— Collected data —
☆ ☆ ☆ ☆ ☆

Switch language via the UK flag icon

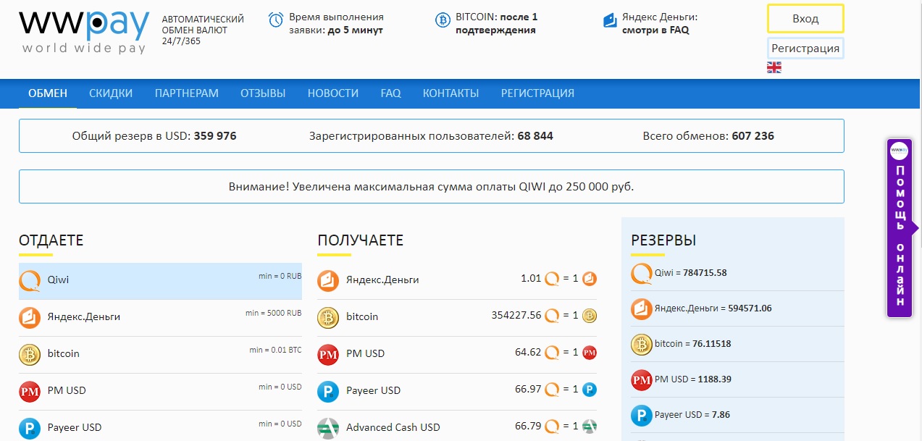pyautogui.click(x=774, y=67)
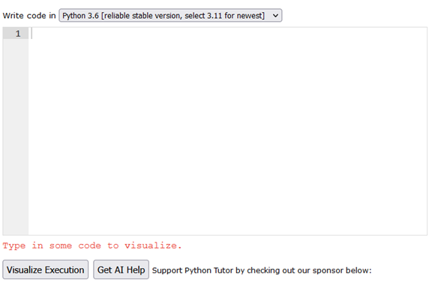
Task: Click the word 'Execution' on the visualize button
Action: [x=65, y=270]
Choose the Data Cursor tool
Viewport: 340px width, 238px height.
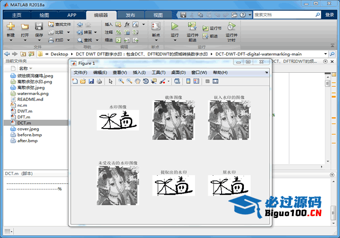pyautogui.click(x=154, y=81)
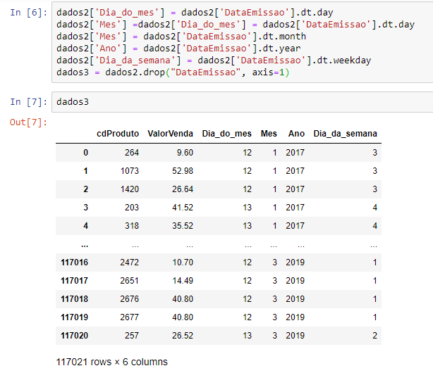Click the ellipsis in the index column
Viewport: 433px width, 373px height.
pyautogui.click(x=85, y=244)
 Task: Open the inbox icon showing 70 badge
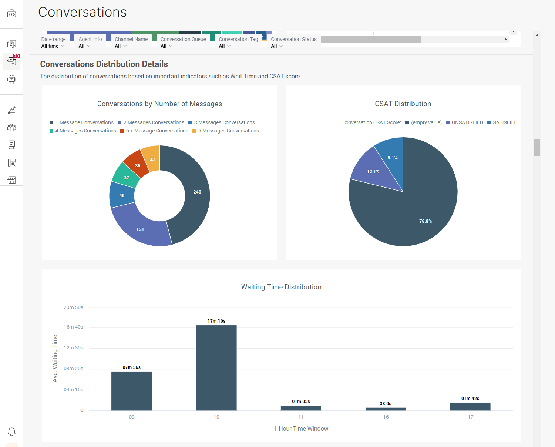pyautogui.click(x=11, y=61)
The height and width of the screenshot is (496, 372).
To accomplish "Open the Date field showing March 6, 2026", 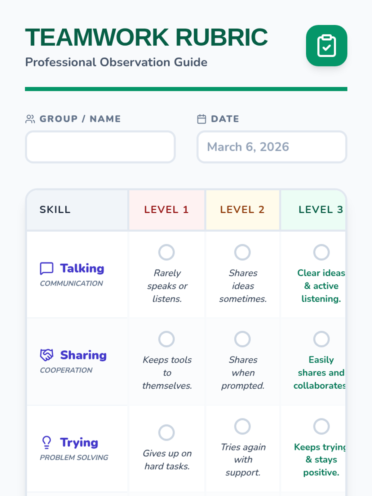I will click(x=272, y=147).
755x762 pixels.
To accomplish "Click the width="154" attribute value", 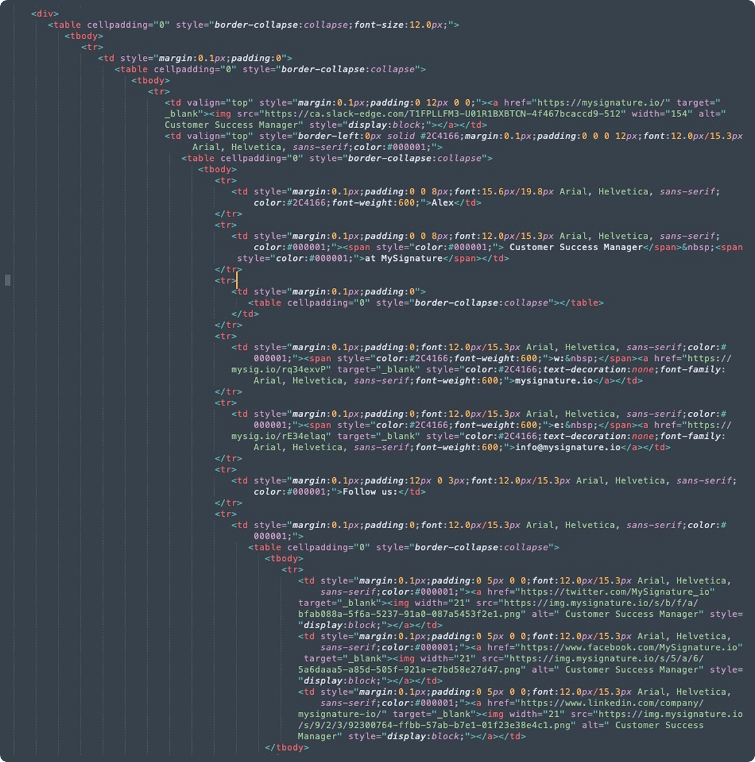I will coord(680,113).
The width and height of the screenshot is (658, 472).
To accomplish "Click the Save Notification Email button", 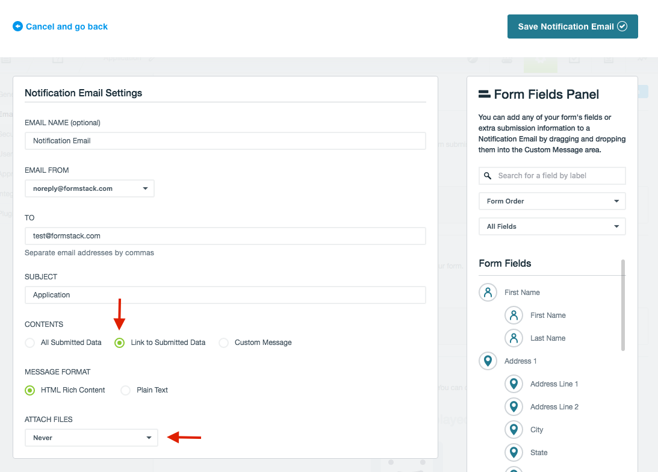I will click(572, 26).
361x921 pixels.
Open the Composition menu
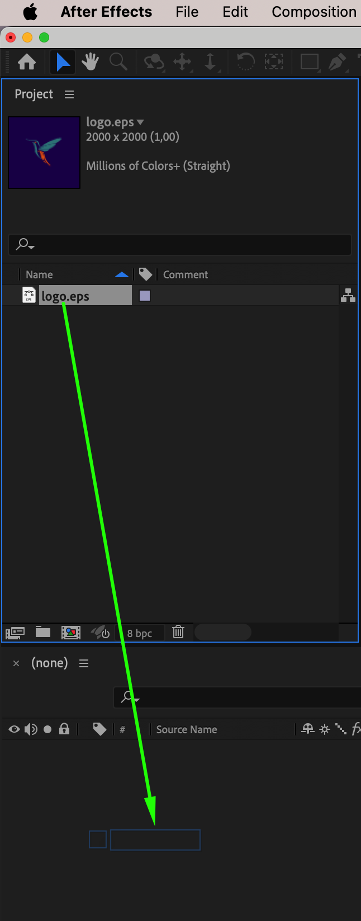(x=314, y=12)
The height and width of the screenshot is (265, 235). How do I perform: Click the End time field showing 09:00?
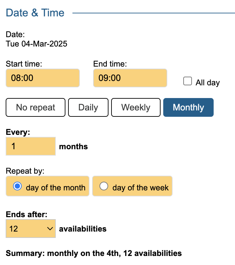(130, 78)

☆ ☆ ☆ ☆ ☆

— Exercise objective —
Rewrite everything from the line containing "361x921 pixels." down to the end of the data, changing "Composition menu" to "Layout menu" and keeping all else the same. Leave the pictures out of your answer.

— The output —
361x921 pixels.
Open the Layout menu
(x=314, y=12)
The height and width of the screenshot is (265, 235). How do I perform: Click the End time field showing 09:00?
(130, 78)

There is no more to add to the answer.